Il difensore, il sostituto e l’investigatore privato possono acquisire informazioni, anche per iscritto, da parte di una persona imputata o informata sui fatti. Quali sono i limiti previsti dalla legge?
Il moderno processo giudiziario consente al difensore di svolgere attività investigativa in prima persona, mediante un sostituto, attraverso un investigatore privato cui è stato conferito il mandato o i consulenti tecnici. Questa facoltà consente al difensore di acquisire tutte quelle informazioni che possono risultare utili a comporre il fascicolo difensivo per sostenere la posizione dell’assistito e contrastare le risultanze delle indagini svolte dalla pubblica accusa.

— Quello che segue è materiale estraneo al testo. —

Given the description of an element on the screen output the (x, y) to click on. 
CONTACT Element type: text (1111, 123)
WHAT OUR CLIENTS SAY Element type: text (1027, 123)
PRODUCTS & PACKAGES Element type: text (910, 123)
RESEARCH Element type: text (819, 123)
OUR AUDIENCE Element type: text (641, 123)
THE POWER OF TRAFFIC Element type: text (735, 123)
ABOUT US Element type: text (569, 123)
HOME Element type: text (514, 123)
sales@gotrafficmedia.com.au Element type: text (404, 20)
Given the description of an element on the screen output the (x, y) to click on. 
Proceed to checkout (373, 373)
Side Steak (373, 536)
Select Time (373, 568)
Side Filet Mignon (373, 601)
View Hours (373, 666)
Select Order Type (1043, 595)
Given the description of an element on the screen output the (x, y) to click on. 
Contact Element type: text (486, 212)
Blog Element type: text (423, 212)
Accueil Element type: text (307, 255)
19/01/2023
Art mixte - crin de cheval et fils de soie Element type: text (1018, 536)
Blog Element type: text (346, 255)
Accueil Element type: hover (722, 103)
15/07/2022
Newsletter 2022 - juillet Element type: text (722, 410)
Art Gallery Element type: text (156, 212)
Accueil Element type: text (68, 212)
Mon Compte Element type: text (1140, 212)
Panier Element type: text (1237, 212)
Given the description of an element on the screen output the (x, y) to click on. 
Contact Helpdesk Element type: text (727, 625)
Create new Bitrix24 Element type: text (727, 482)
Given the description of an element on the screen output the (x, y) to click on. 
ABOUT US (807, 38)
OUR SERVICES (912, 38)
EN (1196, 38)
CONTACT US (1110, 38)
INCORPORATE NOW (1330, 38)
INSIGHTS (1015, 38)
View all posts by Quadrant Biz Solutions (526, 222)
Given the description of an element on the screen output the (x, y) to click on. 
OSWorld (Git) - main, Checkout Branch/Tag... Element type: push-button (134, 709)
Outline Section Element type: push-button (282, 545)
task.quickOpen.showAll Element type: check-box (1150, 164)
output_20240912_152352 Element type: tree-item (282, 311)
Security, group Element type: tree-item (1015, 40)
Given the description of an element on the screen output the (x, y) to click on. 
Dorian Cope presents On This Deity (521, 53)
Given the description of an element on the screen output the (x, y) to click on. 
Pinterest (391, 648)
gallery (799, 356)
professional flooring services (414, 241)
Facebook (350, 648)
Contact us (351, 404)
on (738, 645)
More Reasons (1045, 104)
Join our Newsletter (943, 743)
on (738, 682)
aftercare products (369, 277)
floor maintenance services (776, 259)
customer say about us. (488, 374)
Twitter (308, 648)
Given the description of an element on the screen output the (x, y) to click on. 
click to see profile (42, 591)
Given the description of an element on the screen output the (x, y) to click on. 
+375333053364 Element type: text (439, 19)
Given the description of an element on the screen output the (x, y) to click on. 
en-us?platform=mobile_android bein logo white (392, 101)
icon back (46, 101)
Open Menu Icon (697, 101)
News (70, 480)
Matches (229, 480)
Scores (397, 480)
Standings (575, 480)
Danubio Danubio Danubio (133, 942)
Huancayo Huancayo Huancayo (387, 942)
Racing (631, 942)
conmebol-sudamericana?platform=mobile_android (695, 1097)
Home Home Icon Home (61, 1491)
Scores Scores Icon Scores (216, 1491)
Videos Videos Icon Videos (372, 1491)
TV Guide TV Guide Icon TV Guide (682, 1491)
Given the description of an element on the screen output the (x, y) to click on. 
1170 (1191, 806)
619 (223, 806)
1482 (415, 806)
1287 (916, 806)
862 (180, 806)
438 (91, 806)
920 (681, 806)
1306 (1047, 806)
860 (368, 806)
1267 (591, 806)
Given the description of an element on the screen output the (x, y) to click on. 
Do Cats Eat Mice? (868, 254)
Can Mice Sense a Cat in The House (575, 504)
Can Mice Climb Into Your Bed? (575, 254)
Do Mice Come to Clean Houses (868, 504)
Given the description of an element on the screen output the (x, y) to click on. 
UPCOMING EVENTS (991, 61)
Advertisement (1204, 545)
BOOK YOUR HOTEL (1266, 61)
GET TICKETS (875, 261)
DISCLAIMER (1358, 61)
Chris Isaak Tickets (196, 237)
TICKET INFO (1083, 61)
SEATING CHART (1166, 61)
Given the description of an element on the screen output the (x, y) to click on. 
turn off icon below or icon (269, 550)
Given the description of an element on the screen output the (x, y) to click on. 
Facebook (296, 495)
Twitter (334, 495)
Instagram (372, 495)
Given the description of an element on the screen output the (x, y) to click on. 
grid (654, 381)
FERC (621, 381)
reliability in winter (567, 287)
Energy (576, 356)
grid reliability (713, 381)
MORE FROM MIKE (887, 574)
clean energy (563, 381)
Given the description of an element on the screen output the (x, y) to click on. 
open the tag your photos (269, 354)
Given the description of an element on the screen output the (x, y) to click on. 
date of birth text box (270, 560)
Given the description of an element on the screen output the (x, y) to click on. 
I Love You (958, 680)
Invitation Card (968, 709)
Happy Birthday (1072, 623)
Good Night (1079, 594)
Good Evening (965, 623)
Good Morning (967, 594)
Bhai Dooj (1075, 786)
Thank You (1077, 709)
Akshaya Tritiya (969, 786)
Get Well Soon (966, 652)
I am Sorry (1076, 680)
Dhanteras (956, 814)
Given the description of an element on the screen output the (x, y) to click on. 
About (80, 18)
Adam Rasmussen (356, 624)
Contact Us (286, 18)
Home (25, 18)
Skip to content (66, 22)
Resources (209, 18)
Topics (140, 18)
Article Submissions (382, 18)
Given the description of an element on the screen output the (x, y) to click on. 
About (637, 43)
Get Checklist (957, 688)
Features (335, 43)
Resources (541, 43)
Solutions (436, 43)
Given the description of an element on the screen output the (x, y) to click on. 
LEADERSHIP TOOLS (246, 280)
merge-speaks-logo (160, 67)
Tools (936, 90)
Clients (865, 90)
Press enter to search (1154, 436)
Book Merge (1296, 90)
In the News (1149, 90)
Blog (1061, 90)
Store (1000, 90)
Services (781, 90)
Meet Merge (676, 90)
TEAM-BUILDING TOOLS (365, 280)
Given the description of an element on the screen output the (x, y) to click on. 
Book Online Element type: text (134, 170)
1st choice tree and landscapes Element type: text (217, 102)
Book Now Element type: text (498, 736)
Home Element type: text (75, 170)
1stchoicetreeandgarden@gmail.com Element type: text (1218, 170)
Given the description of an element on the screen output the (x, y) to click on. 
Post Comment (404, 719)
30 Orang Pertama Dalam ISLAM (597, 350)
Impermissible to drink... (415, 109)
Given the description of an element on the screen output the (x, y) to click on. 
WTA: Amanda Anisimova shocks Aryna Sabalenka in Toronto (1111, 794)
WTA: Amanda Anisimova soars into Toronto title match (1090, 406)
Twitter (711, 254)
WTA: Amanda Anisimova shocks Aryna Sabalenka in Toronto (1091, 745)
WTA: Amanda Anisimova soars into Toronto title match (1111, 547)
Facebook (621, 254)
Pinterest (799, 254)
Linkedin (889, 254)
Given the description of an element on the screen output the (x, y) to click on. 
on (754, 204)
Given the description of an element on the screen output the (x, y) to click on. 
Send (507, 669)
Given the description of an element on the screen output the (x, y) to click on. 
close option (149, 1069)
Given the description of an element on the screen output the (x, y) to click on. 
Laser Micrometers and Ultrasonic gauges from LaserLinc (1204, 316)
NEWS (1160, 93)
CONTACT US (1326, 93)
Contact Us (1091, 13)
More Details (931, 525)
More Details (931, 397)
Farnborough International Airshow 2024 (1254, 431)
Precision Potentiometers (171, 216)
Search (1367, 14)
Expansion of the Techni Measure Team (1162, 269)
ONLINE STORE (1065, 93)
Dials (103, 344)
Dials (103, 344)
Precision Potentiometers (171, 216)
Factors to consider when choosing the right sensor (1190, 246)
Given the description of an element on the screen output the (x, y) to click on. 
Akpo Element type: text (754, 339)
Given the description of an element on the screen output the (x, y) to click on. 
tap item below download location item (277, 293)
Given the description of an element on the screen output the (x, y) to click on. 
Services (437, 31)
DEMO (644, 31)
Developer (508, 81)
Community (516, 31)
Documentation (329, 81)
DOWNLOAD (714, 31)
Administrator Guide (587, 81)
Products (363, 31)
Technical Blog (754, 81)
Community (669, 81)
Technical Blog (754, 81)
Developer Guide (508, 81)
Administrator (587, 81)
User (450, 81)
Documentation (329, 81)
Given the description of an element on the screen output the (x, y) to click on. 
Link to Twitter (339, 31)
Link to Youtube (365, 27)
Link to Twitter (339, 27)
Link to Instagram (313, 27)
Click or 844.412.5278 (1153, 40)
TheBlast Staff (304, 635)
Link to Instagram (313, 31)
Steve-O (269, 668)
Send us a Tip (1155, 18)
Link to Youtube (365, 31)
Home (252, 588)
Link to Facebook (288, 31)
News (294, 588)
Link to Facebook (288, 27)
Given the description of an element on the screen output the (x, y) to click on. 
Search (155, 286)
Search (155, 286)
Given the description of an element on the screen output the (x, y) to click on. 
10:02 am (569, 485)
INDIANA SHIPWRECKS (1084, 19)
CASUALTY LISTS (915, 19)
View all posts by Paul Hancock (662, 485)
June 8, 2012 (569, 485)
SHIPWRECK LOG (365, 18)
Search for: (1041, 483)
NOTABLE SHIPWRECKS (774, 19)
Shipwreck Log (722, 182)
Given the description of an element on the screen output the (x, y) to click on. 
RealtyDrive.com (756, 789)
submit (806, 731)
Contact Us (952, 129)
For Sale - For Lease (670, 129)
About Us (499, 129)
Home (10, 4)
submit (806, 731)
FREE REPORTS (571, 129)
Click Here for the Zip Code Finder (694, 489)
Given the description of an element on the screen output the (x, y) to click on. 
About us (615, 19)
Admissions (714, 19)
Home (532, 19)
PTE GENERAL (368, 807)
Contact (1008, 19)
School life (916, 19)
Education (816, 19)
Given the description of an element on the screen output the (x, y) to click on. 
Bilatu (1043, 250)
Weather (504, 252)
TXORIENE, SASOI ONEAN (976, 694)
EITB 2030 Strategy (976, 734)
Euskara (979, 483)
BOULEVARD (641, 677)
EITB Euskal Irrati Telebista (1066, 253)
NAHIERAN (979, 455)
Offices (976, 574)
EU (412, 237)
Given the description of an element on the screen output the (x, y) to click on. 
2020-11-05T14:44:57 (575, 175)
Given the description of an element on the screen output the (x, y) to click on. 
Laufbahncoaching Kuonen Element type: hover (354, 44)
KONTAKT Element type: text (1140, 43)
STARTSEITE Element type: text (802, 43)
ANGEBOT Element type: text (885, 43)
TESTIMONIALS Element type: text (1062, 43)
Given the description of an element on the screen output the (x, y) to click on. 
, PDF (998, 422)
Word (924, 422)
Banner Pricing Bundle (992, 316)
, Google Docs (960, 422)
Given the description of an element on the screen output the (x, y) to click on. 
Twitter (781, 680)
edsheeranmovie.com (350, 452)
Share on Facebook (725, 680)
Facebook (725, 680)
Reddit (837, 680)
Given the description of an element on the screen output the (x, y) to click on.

È l’articolo 391 bis del Codice di procedura penale a stabilire il diritto a sentire la persona informata sui fatti. La norma stabilisce, al primo comma, che le figure del difensore o i suoi collaboratori possono conferire con la persona informata sui fatti mediante tre diverse modalità: il colloquio non documentato, la ricezione di una dichiarazione scritta documentata e l’assunzione di informazioni.
Al colloquio non documentato possono procedere anche il sostituto, gli investigatori privati e i consulenti tecnici in quanto le informazioni acquisite secondo tale modalità non hanno valore probatorio. Che cosa succede invece nel caso della dichiarazione scritta documentata e dell’assunzione di informazioni? Soltanto il difensore o un suo sostituto possono procedere a tali atti che avranno invece valore probatorio in dibattimento. Per questo, il colloquio non documentato ha spesso funzione propedeutica alle altre due modalità.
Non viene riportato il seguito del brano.